### Data shown
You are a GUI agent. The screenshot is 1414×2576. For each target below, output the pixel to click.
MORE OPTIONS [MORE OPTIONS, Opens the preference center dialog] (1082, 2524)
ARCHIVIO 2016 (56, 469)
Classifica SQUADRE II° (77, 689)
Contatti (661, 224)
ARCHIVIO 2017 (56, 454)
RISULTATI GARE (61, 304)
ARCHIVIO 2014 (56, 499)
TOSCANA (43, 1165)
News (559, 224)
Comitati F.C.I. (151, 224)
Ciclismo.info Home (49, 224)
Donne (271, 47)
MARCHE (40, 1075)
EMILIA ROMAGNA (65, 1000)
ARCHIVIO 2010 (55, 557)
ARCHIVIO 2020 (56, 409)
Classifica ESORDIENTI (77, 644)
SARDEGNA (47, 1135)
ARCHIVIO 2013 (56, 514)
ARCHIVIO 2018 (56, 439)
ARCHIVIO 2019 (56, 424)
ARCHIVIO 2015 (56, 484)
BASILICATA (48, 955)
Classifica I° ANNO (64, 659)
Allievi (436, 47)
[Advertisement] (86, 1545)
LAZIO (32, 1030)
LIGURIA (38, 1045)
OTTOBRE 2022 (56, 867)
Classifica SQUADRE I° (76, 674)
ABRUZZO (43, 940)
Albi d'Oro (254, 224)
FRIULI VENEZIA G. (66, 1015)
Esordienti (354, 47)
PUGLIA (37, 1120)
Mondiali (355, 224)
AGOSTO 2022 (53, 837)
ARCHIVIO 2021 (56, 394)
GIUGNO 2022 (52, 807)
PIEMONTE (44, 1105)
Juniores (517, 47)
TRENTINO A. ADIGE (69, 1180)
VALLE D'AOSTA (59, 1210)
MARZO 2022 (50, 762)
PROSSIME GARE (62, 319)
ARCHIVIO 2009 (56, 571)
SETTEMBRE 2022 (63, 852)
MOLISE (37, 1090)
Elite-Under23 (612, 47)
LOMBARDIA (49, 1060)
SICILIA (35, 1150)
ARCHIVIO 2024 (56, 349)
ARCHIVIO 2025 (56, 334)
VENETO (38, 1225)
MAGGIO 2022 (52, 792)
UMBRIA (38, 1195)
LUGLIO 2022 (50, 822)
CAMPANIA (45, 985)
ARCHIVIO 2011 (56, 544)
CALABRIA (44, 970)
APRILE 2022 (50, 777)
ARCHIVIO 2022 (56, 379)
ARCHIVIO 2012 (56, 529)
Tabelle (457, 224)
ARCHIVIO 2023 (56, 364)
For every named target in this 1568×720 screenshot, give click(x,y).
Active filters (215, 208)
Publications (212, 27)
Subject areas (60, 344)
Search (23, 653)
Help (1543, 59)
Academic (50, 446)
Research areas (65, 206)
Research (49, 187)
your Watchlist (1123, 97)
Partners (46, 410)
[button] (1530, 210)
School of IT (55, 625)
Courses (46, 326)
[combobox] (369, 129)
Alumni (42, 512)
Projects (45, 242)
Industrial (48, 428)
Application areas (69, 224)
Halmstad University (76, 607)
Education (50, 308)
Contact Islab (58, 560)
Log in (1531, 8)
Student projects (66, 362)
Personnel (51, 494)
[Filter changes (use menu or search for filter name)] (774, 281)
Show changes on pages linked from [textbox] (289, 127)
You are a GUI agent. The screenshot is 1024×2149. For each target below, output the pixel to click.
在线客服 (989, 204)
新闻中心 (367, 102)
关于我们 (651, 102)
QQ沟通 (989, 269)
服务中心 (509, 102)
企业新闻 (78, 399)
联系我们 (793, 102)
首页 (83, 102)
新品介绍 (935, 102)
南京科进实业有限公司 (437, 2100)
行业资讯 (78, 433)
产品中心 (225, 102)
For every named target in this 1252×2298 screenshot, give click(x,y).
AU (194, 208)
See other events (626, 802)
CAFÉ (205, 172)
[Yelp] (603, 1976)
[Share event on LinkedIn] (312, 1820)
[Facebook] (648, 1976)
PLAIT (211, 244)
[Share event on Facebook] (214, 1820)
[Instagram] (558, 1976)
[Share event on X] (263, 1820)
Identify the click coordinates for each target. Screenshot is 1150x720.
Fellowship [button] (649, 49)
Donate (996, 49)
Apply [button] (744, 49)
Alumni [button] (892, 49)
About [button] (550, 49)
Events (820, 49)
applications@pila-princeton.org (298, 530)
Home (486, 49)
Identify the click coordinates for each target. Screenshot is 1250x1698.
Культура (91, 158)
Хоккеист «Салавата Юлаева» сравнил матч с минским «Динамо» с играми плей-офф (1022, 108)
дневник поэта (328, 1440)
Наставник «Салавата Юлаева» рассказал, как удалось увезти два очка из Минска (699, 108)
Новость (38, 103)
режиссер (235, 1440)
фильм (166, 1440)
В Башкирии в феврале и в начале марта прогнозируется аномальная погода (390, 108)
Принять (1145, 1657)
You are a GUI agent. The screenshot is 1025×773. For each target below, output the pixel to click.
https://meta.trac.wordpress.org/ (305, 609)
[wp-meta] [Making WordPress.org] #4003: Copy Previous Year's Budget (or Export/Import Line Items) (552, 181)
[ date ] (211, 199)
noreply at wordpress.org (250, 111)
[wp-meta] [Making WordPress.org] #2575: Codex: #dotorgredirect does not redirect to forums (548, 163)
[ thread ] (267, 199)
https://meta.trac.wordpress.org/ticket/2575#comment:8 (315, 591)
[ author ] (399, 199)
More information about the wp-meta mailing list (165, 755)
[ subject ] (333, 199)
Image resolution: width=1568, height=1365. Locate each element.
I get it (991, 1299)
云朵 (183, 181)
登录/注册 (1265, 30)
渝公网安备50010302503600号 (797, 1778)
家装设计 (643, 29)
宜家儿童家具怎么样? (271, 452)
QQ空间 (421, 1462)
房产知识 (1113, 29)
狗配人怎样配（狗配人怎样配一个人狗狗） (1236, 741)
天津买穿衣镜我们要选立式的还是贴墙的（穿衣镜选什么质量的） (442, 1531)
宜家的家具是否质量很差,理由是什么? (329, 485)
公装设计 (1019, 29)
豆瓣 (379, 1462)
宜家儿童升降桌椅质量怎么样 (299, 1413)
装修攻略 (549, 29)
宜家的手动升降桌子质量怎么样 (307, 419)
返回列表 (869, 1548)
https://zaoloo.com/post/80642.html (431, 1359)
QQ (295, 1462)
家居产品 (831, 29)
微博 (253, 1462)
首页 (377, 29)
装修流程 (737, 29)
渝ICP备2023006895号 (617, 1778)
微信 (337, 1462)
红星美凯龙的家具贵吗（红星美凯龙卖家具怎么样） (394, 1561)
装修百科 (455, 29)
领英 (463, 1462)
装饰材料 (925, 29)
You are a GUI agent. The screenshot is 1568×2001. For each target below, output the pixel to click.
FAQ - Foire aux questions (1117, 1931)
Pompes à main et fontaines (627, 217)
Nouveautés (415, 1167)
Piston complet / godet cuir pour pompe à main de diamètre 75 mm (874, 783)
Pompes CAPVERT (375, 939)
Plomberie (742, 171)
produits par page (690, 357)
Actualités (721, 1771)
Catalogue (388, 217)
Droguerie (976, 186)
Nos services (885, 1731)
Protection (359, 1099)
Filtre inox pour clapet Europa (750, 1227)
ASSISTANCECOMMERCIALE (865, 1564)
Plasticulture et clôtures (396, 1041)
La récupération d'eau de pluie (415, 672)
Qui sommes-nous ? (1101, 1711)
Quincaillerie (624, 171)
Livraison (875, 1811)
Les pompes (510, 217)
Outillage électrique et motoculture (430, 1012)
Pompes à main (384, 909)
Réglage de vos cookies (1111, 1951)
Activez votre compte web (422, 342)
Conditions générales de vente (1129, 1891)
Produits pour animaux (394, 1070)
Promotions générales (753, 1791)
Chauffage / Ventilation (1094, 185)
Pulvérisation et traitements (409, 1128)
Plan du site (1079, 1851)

### Task objective
Return each line from the entries above that contains the string "Classifica". Case matters, so only lines with that exact capitalization count.

### Answer to the exercise
Classifica SQUADRE II° (77, 689)
Classifica ESORDIENTI (77, 644)
Classifica I° ANNO (64, 659)
Classifica SQUADRE I° (76, 674)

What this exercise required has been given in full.